Hi Metta,
I think this is very interesting, who is there to take something the wrong way?? :-) It is absolutely alright to not know something. There is no right or wrong thing to say.
I just had a chance to reply, e
There is nothing wrong with it at all, it is very liberating. I did not mean to imply that there was something wrong here, just stating an observation. Observations can be just that, observations.
I just finished my second part of the exercise just a half an hour ago:
Notes:
The usual itches on my face, and nose initially I scratch then I remember I have to be still.
Periodically I glance over to the timer. My right foot starts to fall asleep as it does. I ignore.
The foot asleep turns to pain and I try being in the pain, facing it. I then try growing it out with a limited success. I turn to conscous breathing and sometimes I am able to forget about the pain. These things repeat throughout the hour long.

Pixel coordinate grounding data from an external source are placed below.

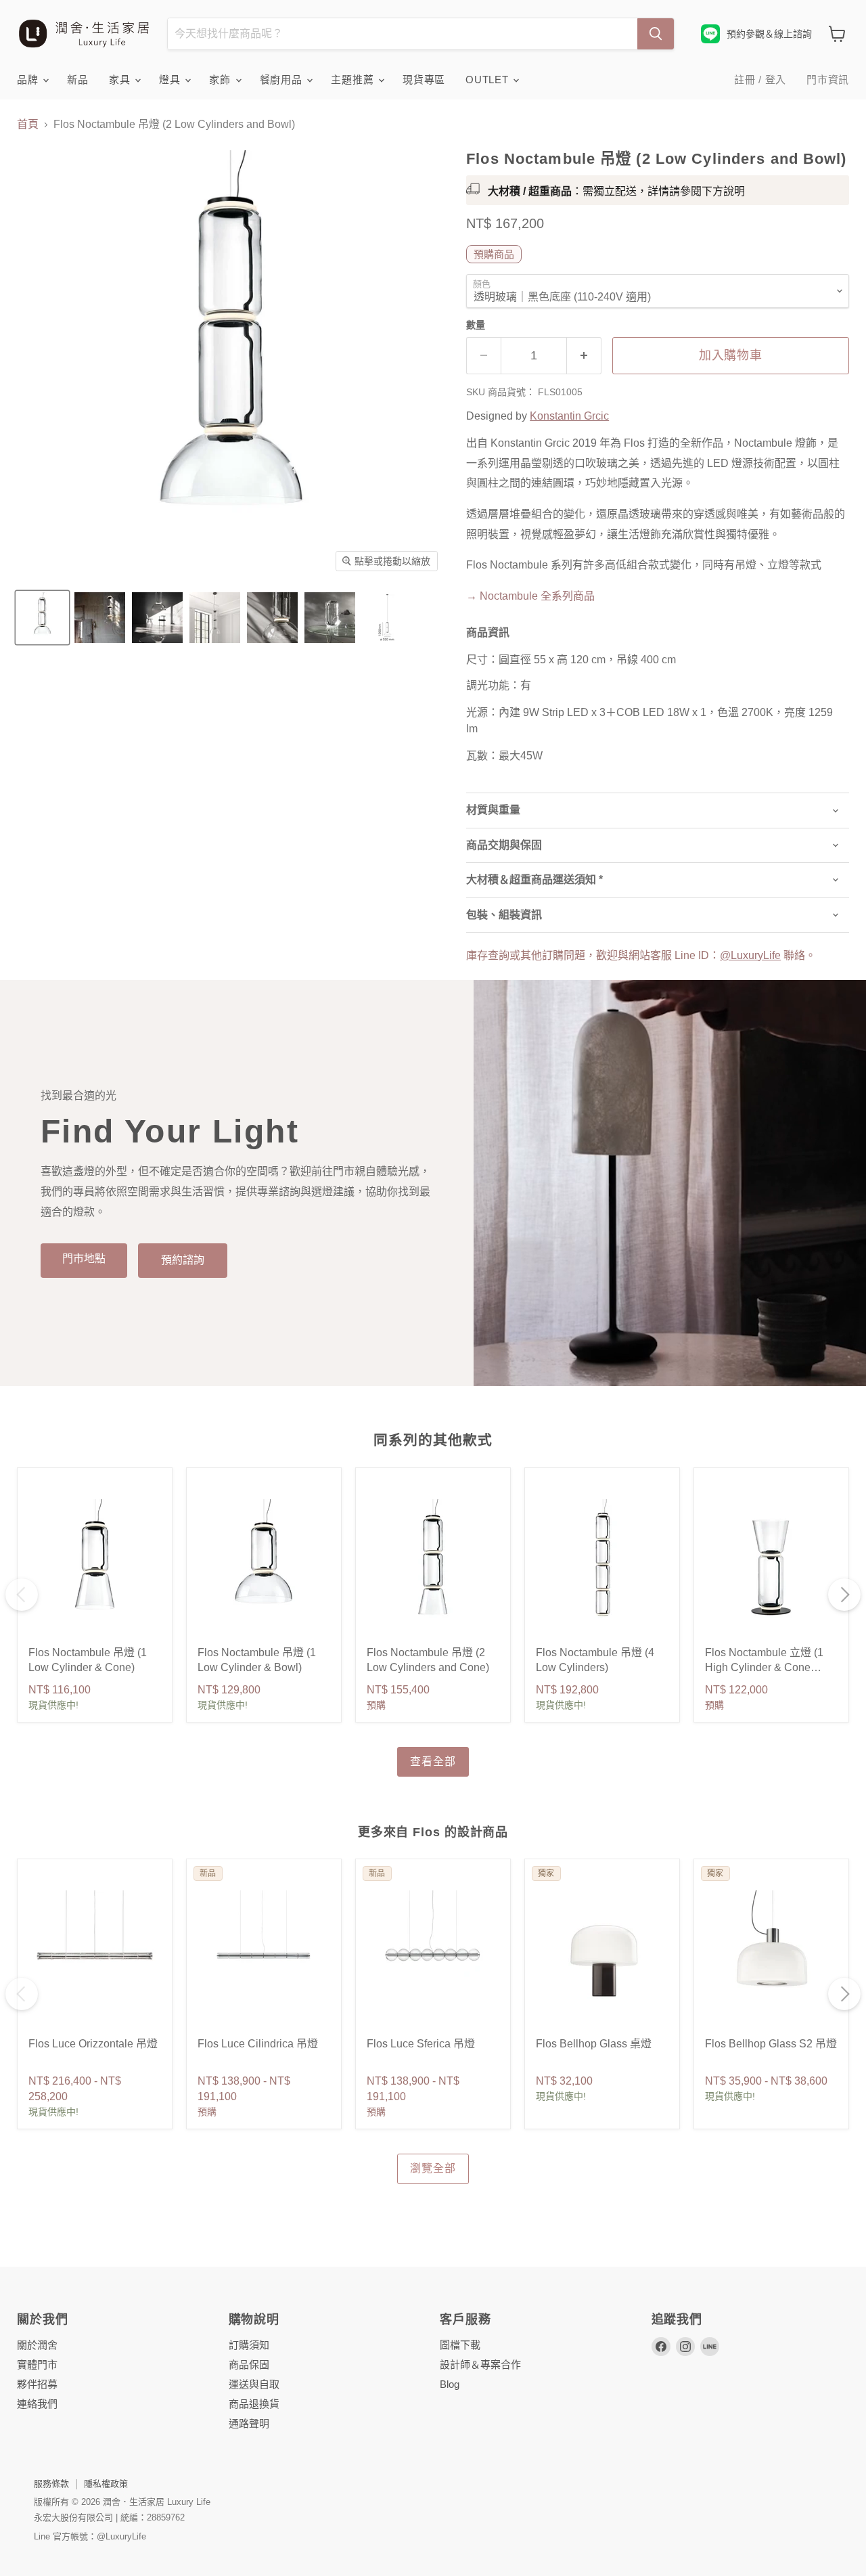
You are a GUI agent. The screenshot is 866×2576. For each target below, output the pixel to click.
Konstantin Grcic (569, 416)
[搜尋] (655, 33)
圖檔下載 (460, 2345)
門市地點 (84, 1258)
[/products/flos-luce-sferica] (433, 1956)
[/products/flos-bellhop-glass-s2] (771, 1956)
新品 (78, 79)
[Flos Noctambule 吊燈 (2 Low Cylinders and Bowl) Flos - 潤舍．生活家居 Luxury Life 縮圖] (42, 617)
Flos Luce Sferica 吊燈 (421, 2043)
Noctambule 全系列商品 (530, 596)
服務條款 (51, 2484)
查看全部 (432, 1761)
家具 (121, 79)
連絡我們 (37, 2404)
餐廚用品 (283, 79)
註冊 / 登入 (760, 79)
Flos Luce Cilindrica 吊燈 (258, 2043)
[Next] (844, 1594)
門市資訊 (827, 79)
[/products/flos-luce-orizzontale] (94, 1956)
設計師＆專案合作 (480, 2364)
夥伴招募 (37, 2384)
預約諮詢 (182, 1260)
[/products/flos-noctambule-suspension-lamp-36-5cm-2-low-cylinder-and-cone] (433, 1565)
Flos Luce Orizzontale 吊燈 (93, 2043)
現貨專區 (424, 79)
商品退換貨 (254, 2404)
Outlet (488, 79)
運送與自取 (254, 2384)
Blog (449, 2384)
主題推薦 (354, 79)
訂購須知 (249, 2345)
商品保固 (249, 2364)
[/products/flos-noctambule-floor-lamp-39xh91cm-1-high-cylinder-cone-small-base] (771, 1565)
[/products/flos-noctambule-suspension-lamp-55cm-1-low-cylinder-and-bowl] (264, 1565)
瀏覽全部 (432, 2168)
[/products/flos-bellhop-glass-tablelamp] (602, 1956)
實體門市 (37, 2364)
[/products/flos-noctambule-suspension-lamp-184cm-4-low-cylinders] (602, 1565)
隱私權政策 (106, 2484)
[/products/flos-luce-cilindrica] (264, 1956)
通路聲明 (249, 2423)
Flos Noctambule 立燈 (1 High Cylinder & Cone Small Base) (764, 1668)
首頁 (28, 124)
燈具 (171, 79)
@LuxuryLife (750, 955)
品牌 (29, 79)
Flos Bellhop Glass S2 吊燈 (771, 2043)
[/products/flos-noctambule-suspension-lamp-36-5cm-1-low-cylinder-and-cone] (94, 1565)
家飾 (221, 79)
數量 (475, 324)
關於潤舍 (37, 2345)
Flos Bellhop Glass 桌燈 (594, 2043)
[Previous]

The pain spreads to my lower legs both left and right. Sometimes tinges of sharp pain at my lower thigh next to my knee. I have to keep myself still. My body creaks.
When I am close to the hour up, the pain increases which is interesting since I know that the hour is almost up. Still there is a serentity here. After the hour is up, I lean back against the couch (I am on the floor). Both my legs are completely asleep so I have to gently put weight into them.
2nd Session
I gave myself a little break on this one. I sat on a zafu cushion on the floor in a half lotus position like last time but gave myself a back support by positioning myself against the back of the bedboard. This bedroom downstairs is next to the laundry room and at first the washer going was a little distracting. I put the timer which is an app on my i-phone away from close proximity. Later at 1 hour 36 minutes I reached for it and checked the time. I did this three other time. At first there was a sense of no reason to think about the end here so I got into staring at the louvered door to the closet which was directly in front of me. It took a bit for the foot to go asleep but then what followed was pain, sometimes excruciating pain. I tried the moving the pain up through my spine with some limited success. The pain the last half an hour was acute and being in it, surrendering to it and the breathing is what ended up happening. I was forced to be in every moment. I surrendered to the moment and the pain and wondered how I could be such a projection oriented person. But I also thought, I’m not doing this again!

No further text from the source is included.